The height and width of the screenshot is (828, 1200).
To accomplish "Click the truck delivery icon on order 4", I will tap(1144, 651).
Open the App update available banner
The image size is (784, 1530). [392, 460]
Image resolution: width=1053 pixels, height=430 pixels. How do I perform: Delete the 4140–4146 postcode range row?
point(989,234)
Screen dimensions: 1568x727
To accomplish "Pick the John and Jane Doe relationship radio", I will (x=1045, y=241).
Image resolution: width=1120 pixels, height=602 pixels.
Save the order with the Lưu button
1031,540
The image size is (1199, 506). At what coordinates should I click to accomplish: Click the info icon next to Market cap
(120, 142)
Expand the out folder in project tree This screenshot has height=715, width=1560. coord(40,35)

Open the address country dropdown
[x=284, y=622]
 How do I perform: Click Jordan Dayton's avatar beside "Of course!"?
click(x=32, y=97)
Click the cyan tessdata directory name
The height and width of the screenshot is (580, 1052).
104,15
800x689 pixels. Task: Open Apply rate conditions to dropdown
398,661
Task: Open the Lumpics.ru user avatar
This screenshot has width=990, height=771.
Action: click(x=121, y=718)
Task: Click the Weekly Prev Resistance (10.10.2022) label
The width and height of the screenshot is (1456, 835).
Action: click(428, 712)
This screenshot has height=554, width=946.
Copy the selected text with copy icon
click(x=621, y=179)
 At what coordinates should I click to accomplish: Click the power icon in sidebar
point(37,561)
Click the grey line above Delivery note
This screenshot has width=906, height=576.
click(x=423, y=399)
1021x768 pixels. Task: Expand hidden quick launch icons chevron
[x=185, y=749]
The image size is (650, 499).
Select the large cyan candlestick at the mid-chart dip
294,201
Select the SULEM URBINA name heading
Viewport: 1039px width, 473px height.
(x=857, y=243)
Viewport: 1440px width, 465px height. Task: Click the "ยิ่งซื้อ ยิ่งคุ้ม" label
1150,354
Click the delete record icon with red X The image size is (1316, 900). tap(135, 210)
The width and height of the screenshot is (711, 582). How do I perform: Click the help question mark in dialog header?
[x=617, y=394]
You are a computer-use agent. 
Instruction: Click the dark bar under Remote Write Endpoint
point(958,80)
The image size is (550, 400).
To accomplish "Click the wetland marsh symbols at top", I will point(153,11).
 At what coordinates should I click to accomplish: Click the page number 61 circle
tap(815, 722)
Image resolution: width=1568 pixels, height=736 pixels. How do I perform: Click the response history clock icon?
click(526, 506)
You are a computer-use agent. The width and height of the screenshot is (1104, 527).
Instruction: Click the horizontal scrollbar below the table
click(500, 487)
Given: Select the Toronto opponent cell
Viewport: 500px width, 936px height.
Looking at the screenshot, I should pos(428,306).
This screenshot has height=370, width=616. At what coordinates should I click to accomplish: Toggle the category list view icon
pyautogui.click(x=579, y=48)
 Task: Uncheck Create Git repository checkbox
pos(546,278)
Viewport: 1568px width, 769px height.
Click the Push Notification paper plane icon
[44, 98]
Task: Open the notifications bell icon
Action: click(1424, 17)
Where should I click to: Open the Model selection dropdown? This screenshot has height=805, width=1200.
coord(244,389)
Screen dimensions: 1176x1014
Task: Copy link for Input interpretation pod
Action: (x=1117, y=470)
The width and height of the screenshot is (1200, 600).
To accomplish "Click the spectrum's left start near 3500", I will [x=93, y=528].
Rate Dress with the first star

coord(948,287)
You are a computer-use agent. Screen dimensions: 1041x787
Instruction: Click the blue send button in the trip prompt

___

_PROBLEM TO SOLVE_: Tally the lines of the listing in which the string "agent" appears, and state the tally alone.

_FINISHED EXERCISE_: 3